▸ **Task item**
All of the data below is to be returned unaltered.

▸ **Given data**
=====

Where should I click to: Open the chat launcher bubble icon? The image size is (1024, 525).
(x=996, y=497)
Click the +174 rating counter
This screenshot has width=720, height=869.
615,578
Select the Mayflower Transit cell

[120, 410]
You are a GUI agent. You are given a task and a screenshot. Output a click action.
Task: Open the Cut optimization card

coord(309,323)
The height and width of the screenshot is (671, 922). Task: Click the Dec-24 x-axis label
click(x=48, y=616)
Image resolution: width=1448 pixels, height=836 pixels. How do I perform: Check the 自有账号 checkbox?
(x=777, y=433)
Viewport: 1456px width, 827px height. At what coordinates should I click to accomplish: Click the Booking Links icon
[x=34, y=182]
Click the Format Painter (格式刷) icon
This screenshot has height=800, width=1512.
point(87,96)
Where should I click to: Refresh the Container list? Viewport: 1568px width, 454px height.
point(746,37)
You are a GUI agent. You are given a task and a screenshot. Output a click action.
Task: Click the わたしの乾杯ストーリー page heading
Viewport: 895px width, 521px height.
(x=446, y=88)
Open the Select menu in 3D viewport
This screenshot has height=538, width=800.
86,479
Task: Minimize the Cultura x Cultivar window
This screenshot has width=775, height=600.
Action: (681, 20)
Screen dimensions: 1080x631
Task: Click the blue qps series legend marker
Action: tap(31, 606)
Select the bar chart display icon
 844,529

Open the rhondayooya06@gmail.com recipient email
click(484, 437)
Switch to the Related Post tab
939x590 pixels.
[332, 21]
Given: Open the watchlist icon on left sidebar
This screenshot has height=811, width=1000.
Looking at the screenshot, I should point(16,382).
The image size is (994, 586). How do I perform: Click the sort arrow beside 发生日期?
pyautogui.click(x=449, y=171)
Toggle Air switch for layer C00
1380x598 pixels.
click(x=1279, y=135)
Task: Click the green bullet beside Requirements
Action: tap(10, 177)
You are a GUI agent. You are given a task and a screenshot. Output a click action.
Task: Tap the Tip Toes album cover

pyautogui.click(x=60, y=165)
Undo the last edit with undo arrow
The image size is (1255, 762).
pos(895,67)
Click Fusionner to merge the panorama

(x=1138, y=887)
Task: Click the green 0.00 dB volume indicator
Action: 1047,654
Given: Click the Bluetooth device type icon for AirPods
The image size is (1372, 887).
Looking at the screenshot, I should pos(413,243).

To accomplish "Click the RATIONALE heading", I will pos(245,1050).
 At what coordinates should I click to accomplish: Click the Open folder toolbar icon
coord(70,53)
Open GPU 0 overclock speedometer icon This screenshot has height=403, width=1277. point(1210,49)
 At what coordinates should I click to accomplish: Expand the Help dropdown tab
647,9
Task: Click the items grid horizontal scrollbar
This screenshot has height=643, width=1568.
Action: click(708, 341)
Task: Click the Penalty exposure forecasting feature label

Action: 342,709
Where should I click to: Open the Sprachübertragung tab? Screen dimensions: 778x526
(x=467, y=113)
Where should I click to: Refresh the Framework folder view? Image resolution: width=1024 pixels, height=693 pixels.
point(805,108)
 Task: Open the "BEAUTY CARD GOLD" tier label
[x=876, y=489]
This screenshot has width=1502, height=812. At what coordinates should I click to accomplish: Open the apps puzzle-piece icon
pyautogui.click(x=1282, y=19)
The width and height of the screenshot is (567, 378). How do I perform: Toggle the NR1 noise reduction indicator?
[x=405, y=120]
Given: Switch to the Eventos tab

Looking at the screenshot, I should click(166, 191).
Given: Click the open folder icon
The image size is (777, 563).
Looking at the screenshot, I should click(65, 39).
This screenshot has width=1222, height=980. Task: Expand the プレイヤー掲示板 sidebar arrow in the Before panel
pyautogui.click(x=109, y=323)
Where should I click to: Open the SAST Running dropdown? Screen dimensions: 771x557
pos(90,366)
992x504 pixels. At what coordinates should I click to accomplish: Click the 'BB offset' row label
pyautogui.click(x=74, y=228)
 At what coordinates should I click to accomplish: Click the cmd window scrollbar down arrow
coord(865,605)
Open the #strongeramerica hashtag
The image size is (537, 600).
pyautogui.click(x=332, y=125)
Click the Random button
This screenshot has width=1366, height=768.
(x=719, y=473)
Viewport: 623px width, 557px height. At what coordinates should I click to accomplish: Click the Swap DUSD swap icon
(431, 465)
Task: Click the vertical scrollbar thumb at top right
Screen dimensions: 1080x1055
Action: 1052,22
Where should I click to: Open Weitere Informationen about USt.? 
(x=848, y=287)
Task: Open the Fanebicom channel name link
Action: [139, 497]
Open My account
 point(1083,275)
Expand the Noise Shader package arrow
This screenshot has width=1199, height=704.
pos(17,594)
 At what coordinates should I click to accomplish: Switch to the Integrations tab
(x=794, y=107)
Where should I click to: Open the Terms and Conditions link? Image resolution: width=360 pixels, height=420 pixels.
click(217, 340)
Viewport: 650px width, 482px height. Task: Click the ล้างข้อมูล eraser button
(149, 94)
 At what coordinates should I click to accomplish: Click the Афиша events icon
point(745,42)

=====

▸ **Exercise result**
Where should I click to: Open the chat launcher bubble icon? The image size is (1024, 525).
(x=996, y=497)
Click the +174 rating counter
This screenshot has width=720, height=869.
615,578
Select the Mayflower Transit cell

[120, 410]
You are a GUI agent. You are given a task and a screenshot. Output a click action.
Task: Open the Cut optimization card

coord(309,323)
The height and width of the screenshot is (671, 922). Task: Click the Dec-24 x-axis label
click(x=48, y=616)
Image resolution: width=1448 pixels, height=836 pixels. How do I perform: Check the 自有账号 checkbox?
(x=777, y=433)
Viewport: 1456px width, 827px height. At what coordinates should I click to accomplish: Click the Booking Links icon
[x=34, y=182]
Click the Format Painter (格式刷) icon
This screenshot has height=800, width=1512.
point(87,96)
Where should I click to: Refresh the Container list? Viewport: 1568px width, 454px height.
point(746,37)
You are a GUI agent. You are given a task and a screenshot. Output a click action.
Task: Click the わたしの乾杯ストーリー page heading
Viewport: 895px width, 521px height.
(x=446, y=88)
Open the Select menu in 3D viewport
This screenshot has height=538, width=800.
86,479
Task: Minimize the Cultura x Cultivar window
This screenshot has width=775, height=600.
Action: (681, 20)
Screen dimensions: 1080x631
Task: Click the blue qps series legend marker
Action: tap(31, 606)
Select the bar chart display icon
 844,529

Open the rhondayooya06@gmail.com recipient email
click(484, 437)
Switch to the Related Post tab
939x590 pixels.
[332, 21]
Given: Open the watchlist icon on left sidebar
This screenshot has height=811, width=1000.
Looking at the screenshot, I should point(16,382).
The image size is (994, 586). How do I perform: Click the sort arrow beside 发生日期?
pyautogui.click(x=449, y=171)
Toggle Air switch for layer C00
1380x598 pixels.
click(x=1279, y=135)
Task: Click the green bullet beside Requirements
Action: tap(10, 177)
You are a GUI agent. You are given a task and a screenshot. Output a click action.
Task: Tap the Tip Toes album cover

pyautogui.click(x=60, y=165)
Undo the last edit with undo arrow
The image size is (1255, 762).
pos(895,67)
Click Fusionner to merge the panorama

(x=1138, y=887)
Task: Click the green 0.00 dB volume indicator
Action: 1047,654
Given: Click the Bluetooth device type icon for AirPods
The image size is (1372, 887).
Looking at the screenshot, I should pos(413,243).

To accomplish "Click the RATIONALE heading", I will pos(245,1050).
 At what coordinates should I click to accomplish: Click the Open folder toolbar icon
coord(70,53)
Open GPU 0 overclock speedometer icon This screenshot has height=403, width=1277. point(1210,49)
 At what coordinates should I click to accomplish: Expand the Help dropdown tab
647,9
Task: Click the items grid horizontal scrollbar
This screenshot has height=643, width=1568.
Action: click(708, 341)
Task: Click the Penalty exposure forecasting feature label

Action: 342,709
Where should I click to: Open the Sprachübertragung tab? Screen dimensions: 778x526
(x=467, y=113)
Where should I click to: Refresh the Framework folder view? Image resolution: width=1024 pixels, height=693 pixels.
point(805,108)
 Task: Open the "BEAUTY CARD GOLD" tier label
[x=876, y=489]
This screenshot has width=1502, height=812. At what coordinates should I click to accomplish: Open the apps puzzle-piece icon
pyautogui.click(x=1282, y=19)
The width and height of the screenshot is (567, 378). How do I perform: Toggle the NR1 noise reduction indicator?
[x=405, y=120]
Given: Switch to the Eventos tab

Looking at the screenshot, I should click(166, 191).
Given: Click the open folder icon
The image size is (777, 563).
Looking at the screenshot, I should click(65, 39).
This screenshot has width=1222, height=980. Task: Expand the プレイヤー掲示板 sidebar arrow in the Before panel
pyautogui.click(x=109, y=323)
Where should I click to: Open the SAST Running dropdown? Screen dimensions: 771x557
pos(90,366)
992x504 pixels. At what coordinates should I click to accomplish: Click the 'BB offset' row label
pyautogui.click(x=74, y=228)
 At what coordinates should I click to accomplish: Click the cmd window scrollbar down arrow
coord(865,605)
Open the #strongeramerica hashtag
The image size is (537, 600).
pyautogui.click(x=332, y=125)
Click the Random button
This screenshot has width=1366, height=768.
(x=719, y=473)
Viewport: 623px width, 557px height. At what coordinates should I click to accomplish: Click the Swap DUSD swap icon
(431, 465)
Task: Click the vertical scrollbar thumb at top right
Screen dimensions: 1080x1055
Action: 1052,22
Where should I click to: Open Weitere Informationen about USt.? 
(x=848, y=287)
Task: Open the Fanebicom channel name link
Action: [139, 497]
Open My account
 point(1083,275)
Expand the Noise Shader package arrow
This screenshot has width=1199, height=704.
pos(17,594)
 At what coordinates should I click to accomplish: Switch to the Integrations tab
(x=794, y=107)
Where should I click to: Open the Terms and Conditions link? Image resolution: width=360 pixels, height=420 pixels.
click(217, 340)
Viewport: 650px width, 482px height. Task: Click the ล้างข้อมูล eraser button
(149, 94)
 At what coordinates should I click to accomplish: Click the Афиша events icon
point(745,42)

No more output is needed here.